What to produce: Give every line of the data again, exactly.

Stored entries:
------------------------

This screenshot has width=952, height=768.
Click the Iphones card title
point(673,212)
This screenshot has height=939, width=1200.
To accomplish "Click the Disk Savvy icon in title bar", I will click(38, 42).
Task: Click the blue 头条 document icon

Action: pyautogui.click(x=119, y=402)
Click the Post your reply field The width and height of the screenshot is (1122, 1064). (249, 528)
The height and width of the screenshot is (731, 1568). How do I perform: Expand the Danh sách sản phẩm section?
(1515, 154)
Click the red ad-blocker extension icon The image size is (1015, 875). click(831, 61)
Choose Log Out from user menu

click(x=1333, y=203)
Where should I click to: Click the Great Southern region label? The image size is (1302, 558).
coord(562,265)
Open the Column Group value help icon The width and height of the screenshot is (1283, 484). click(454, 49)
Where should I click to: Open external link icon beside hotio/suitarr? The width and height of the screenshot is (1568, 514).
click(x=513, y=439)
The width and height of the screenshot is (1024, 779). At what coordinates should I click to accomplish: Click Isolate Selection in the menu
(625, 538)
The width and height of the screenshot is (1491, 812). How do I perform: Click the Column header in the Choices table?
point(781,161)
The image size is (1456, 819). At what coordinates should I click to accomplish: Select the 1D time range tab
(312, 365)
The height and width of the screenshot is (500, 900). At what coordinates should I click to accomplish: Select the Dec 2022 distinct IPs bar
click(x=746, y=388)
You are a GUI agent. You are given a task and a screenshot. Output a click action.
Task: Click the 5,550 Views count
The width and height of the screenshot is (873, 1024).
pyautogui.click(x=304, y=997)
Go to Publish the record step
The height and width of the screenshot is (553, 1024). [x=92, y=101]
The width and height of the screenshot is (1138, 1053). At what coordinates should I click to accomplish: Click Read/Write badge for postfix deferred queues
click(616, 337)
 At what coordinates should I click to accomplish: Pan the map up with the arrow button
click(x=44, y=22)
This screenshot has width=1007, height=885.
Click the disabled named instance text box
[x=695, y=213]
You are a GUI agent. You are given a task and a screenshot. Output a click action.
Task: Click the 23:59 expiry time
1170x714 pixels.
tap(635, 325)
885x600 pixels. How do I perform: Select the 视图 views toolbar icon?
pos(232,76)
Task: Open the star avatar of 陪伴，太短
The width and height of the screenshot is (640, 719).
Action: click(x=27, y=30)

------------------------

Problem solution:
This screenshot has width=952, height=768.
Click the Iphones card title
point(673,212)
This screenshot has height=939, width=1200.
To accomplish "Click the Disk Savvy icon in title bar", I will click(38, 42).
Task: Click the blue 头条 document icon

Action: pyautogui.click(x=119, y=402)
Click the Post your reply field The width and height of the screenshot is (1122, 1064). (249, 528)
The height and width of the screenshot is (731, 1568). How do I perform: Expand the Danh sách sản phẩm section?
(1515, 154)
Click the red ad-blocker extension icon The image size is (1015, 875). click(831, 61)
Choose Log Out from user menu

click(x=1333, y=203)
Where should I click to: Click the Great Southern region label? The image size is (1302, 558).
coord(562,265)
Open the Column Group value help icon The width and height of the screenshot is (1283, 484). click(454, 49)
Where should I click to: Open external link icon beside hotio/suitarr? The width and height of the screenshot is (1568, 514).
click(x=513, y=439)
The width and height of the screenshot is (1024, 779). At what coordinates should I click to accomplish: Click Isolate Selection in the menu
(625, 538)
The width and height of the screenshot is (1491, 812). How do I perform: Click the Column header in the Choices table?
point(781,161)
The image size is (1456, 819). At what coordinates should I click to accomplish: Select the 1D time range tab
(312, 365)
The height and width of the screenshot is (500, 900). At what coordinates should I click to accomplish: Select the Dec 2022 distinct IPs bar
click(x=746, y=388)
You are a GUI agent. You are given a task and a screenshot. Output a click action.
Task: Click the 5,550 Views count
The width and height of the screenshot is (873, 1024).
pyautogui.click(x=304, y=997)
Go to Publish the record step
The height and width of the screenshot is (553, 1024). [x=92, y=101]
The width and height of the screenshot is (1138, 1053). At what coordinates should I click to accomplish: Click Read/Write badge for postfix deferred queues
click(616, 337)
 At what coordinates should I click to accomplish: Pan the map up with the arrow button
click(x=44, y=22)
This screenshot has width=1007, height=885.
Click the disabled named instance text box
[x=695, y=213]
You are a GUI agent. You are given a task and a screenshot. Output a click action.
Task: Click the 23:59 expiry time
1170x714 pixels.
tap(635, 325)
885x600 pixels. How do I perform: Select the 视图 views toolbar icon?
pos(232,76)
Task: Open the star avatar of 陪伴，太短
The width and height of the screenshot is (640, 719).
Action: click(x=27, y=30)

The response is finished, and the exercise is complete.